In most of the study sites, less than half of WtW enrollees were employed one year after they entered the program; however, employment rates at that time were much higher than those at the time of program entry in all but the two JHU sites (where program participants tended to be employed when they enrolled).(41) West Virginia was the only non-JHU site to achieve an end-of-year employment rate in excess of 50 percent; however, Yakima fell just short of that threshold (Exhibit IV.4). In the other seven non-JHU sites, the rate was generally about 40 percent, which is very similar to the 42 percent employment rate for former TANF recipients nationwide reported by Loprest (2003).(42) The end-of-year employment rates for WtW enrollees were much lower than the rates of employment sometime during the year (Exhibit IV.1), indicating considerable instability in employment.
Local programs funded by WtW grants were expected to be integrated with the corresponding state TANF programs. It is therefore useful to assess end-of-year employment outcomes for WtW enrollees in terms of the TANF work requirement, as specified in the 1996 PRWORA legislation, which can be paraphrased as follows:
The nonexempt adult head of a single-parent TANF case must spend at least 30 hours per week working on a job for pay or participating in work-related activities. Participation in education and training programs may account for no more than 10 of the required hours.(43)
In Exhibit IV.5, the TANF work requirement is used as a standard against which to assess employment outcomes for WtW enrollees one year after program entry, without regard for their actual TANF participation status at that time. The exhibit displays the percentage of enrollees that would have satisfied the TANF work requirement based on 30 or more hours of paid employment alone (shown by the length of the dark section of each bar), as well as the percentage that would have satisfied the requirement based on 20-29 hours of paid employment plus an assumed 1-10 hours of participation in education, training, or other work-related activities (shown by the full length of each bar, including both its dark and light sections). The following discussion focuses only on the former percentage.
The rates at which WtW enrollees would have satisfied the TANF 30-hour-per-week work requirement if they had been on TANF one year after program entry were slightly lower than their rates of employment, but the patterns of these two measures were similar across the study sites. Exhibit IV.5 shows that about two-thirds of enrollees in the JHU sites were employed at levels consistent with the TANF requirement, whereas only about one-third of enrollees in the other sites were (with the exception of West Virginia, where 43 percent of enrollees were working at least 30 hours per week). Further analysis revealed that the absence of any employment, rather than insufficient hours of work by those who were employed, accounted for large majorities of the WtW enrollees in each of the study sites who were not working at levels consistent with the TANF 30-hour standard.(44)

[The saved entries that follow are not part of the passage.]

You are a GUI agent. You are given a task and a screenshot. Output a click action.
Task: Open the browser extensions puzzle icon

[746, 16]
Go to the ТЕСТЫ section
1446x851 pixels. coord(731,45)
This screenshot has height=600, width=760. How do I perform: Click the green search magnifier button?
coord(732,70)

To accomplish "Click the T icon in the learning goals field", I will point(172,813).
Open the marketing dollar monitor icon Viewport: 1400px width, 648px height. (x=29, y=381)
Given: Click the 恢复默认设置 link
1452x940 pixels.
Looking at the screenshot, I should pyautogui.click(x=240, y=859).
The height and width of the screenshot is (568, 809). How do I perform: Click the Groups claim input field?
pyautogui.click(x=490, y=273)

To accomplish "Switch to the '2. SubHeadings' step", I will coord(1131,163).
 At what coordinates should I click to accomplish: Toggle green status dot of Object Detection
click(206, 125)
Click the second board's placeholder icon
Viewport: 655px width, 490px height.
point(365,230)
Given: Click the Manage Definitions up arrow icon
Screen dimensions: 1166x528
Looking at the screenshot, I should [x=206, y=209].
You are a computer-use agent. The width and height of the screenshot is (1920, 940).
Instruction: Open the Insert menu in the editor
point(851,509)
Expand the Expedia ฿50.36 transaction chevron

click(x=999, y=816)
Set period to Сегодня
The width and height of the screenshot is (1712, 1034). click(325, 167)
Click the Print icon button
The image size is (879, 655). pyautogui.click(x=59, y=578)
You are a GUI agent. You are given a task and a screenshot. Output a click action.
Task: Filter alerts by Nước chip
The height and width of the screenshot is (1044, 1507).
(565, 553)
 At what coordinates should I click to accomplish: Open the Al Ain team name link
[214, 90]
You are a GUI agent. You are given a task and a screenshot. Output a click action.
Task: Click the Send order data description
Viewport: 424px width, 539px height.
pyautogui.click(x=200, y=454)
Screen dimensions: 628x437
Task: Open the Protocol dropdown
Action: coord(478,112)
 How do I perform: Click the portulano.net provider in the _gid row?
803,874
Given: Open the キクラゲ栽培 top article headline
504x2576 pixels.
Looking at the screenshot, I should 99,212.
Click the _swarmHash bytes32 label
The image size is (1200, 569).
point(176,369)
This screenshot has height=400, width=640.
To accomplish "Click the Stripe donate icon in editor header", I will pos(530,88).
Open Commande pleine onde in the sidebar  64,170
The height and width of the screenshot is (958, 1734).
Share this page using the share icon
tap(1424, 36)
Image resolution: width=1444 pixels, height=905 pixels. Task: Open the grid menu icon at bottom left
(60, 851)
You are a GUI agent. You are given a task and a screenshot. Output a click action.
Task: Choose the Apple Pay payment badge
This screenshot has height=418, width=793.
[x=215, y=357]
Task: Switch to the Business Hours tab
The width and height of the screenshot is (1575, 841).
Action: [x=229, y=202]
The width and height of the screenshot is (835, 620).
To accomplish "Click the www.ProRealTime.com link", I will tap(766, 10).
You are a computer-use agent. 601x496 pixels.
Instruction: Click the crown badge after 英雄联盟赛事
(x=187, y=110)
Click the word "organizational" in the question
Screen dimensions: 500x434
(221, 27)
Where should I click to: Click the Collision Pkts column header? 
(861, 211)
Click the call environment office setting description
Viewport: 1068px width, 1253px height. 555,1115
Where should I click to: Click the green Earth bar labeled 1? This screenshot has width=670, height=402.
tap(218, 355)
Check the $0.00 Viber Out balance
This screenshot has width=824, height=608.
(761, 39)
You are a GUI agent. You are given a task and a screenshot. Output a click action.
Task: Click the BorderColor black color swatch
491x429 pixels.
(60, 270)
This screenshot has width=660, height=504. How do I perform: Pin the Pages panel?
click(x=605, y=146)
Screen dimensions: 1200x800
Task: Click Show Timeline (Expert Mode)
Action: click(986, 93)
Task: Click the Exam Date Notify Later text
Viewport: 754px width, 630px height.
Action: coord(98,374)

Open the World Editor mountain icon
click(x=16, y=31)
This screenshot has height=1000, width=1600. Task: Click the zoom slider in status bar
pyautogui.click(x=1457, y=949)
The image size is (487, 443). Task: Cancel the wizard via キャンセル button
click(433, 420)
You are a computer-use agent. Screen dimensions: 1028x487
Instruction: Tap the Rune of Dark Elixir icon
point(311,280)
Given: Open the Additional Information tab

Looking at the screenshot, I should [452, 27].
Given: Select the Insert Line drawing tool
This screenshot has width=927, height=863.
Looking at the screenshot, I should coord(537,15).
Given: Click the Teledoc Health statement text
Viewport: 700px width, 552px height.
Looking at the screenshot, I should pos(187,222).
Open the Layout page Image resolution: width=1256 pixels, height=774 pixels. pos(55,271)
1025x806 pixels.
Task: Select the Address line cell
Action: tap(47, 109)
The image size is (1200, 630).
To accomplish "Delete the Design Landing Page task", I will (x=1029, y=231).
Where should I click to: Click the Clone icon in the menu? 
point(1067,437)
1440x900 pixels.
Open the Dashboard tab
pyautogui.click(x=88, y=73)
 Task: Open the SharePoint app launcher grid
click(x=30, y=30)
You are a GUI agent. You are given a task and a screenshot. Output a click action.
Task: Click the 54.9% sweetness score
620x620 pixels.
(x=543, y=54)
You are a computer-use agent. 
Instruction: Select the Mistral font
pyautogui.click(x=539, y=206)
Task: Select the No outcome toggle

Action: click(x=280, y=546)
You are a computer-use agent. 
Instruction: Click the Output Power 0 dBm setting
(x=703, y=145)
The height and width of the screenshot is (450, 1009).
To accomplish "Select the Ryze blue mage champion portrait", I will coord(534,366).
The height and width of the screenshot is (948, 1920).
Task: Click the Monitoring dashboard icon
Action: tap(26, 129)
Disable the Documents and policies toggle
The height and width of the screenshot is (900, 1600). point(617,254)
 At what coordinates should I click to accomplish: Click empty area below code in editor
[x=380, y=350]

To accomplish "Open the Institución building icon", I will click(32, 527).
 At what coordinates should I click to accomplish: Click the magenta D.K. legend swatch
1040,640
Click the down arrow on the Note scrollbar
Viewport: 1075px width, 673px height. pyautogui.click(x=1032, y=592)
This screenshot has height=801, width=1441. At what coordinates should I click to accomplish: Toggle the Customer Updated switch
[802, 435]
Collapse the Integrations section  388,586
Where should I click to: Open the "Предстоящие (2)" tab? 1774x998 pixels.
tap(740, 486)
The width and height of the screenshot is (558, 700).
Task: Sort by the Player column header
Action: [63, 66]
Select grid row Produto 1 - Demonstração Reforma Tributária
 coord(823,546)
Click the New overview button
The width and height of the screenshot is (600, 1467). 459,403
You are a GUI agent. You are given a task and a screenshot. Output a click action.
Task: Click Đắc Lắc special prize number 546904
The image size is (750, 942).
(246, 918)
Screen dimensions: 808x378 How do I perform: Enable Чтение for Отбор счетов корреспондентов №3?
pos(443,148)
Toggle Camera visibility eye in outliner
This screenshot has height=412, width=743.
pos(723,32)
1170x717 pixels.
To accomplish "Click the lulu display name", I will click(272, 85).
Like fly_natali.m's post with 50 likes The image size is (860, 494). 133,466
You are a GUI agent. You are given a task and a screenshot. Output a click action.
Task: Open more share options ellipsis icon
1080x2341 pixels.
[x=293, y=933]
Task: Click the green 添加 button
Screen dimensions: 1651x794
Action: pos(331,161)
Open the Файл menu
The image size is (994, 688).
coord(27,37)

The end-of-year employment results presented in this section might be regarded as disappointing by many readers. However, as programs funded by the WtW grants were required (by Public Law 105-33) to serve hard-to-employ adults who were either on assistance or were at risk of long-term welfare dependency, the results could be interpreted alternatively as representing a notable degree of success in a challenging program environment.